Meteorite radars can guide us to dark matter


Meteorites may help astronomers devise a new way to locate dark matter: mysterious, invisible particles hitherto only discerned by their effect on the cosmos.

Five times more frequent than ordinary matter, dark matter makes up about 85% of the total mass of the universe and about a quarter (26.8%) of the total mass and energy of the universe. Humans can’t detect these elusive particles directly, since dark matter doesn’t emit light, so scientists use telescopes like Hubble to observe their influence on galaxies and other distant star clusters.

Now, according to a study led by researchers at the Ohio State University, ground-based radar systems could be used to aid in the search.

Study co-author John Beacom, a professor of physics and astronomy at Ohio State, said that while scientists typically look only for tiny dark matter particles with small masses, the goal of this new research is improve the search by helping to characterize macroscopic dark matter: Particles with a large mass that might not reach traditional ground-based detectors.

“One of the reasons dark matter is so hard to detect could be because the particles are so massive,” Beacom said. it’s a statement. “If the dark matter mass is small, then the particles are common, but if the mass is large, the particles are rare.”

Although these particles cannot be touched or seen, dark matter can be perceived by its gravitational effects on other celestial phenomena, such as stars or black holes.

While its effects on other natural systems aren’t easy to categorize, taking the time to learn more about dark matter opens up new avenues for scientists to understand the size, shape and future of the cosmos, Beacom said. Such detections can also reveal the mass of these particles, which, depending on their size, can have huge effects on galaxy formation and structure.

The research has been published in the online repository arXiv.

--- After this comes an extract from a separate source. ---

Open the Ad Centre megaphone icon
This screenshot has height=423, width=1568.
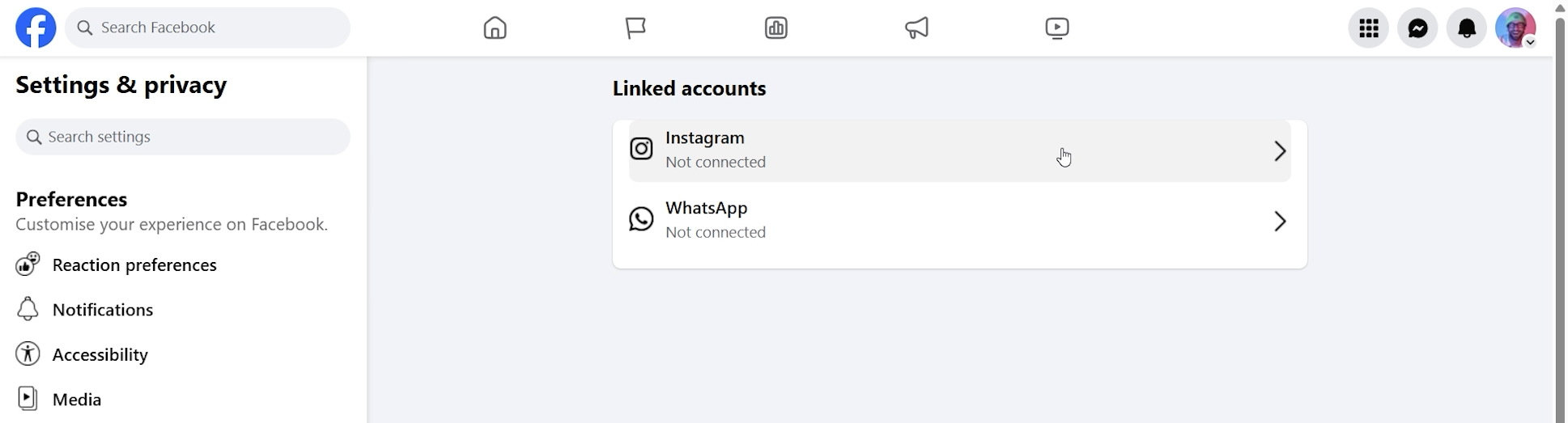[x=916, y=28]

What makes the research so novel is that the scientists applied the same technology used to track meteorites as they streak across the sky. As they pass through Earth’s atmosphere, both meteors and dark matter particles produce deposits of ionization, a form of radiation that leaves behind free electrons, atoms capable of conducting electricity. The electromagnetic waves released by the radar bounce off free electrons, indicating the presence of otherworldly matter, which can then be used to distinguish dark matter from meteorites. In this way, the entire atmosphere of the planet can be transformed into an efficient large-scale particle detector.

Although scientists have used this method of hunting meteorites for decades, Beacom said he was surprised no one had ever applied these systems, or their previously collected data, in the search for dark matter.

One of the most significant conclusions of the study is how the team’s new method could complement other cosmological searches for dark matter, as their system offers a level of precision and sensitivity that many other techniques lack.

“Current cosmology techniques are quite sensitive, but they have no way of verifying their own work,” Beacom said. “This is a totally new technique, so if scientists aren’t sure what they’ve detected, a signal from cosmology could be verified in detail with the radar technique.”